### [THE PROBLEM]
In the blog post about anxiety, why is there never a birthday party for Matt?

#### PAGE EXCERPT ####

Friday, August 16, 2013

Anxiety

As I have been going to therapy with Nicole, I have been learning more about Aspergers and the behaviors that come along with it. A lot of the things that Nicole does and says suddenly makes a lot of sense. For some reason, as I learn more about Aspergers, I start to see Aspergers every where; not just in Nicole, but also in my self and in others.

A lot of the traits that come along with Aspergers, I see in people all around me; my mother-in-law's OCD with cleanliness, my sister's need for order, my own anxiety with sleeping, Matt's need to complete a task, my mother's attention to detail, my nephew's super intelligence, ect... I don't know why this happens, but I am starting to realize that Nicole's behaviors are not unique to Aspergers; it is the combination of behaviors and anxiety that make her different from everyone else.

We recently found out that for a girl to get autism, both parents must have the recessive gene (for a boy, only one parent needs to have it). And since then, I see so much of the autistic traits in myself. Matt has been doing the same. Perhaps this is just a consequence of having an autistic child. For instance, I have anxiety about travelling and it affects me physically; I get physically ill when I am travelling; I don't know why. Matt does not feel comfortable in social situations. For instance, we never have a Birthday party for Matt because he literally does not like them; they make him feel uncomfortable. We start to seriously wonder if we are a little autistic ourselves... but then we remember that we are not super smart and don't have all the other behavior issues that Nicole deals with.

#### SUPPLIED INFORMATION ####

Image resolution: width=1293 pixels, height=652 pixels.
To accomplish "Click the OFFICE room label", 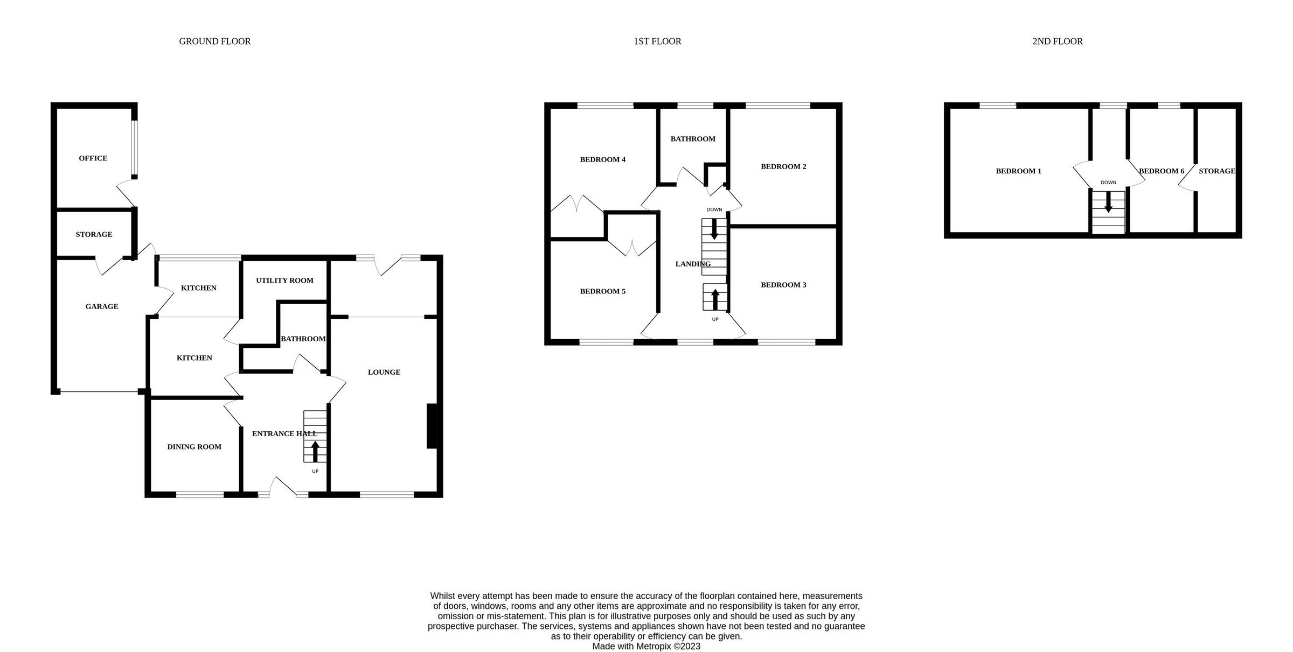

####

### [EXPECTED ANSWER]
He does not like birthday parties because they make him feel uncomfortable.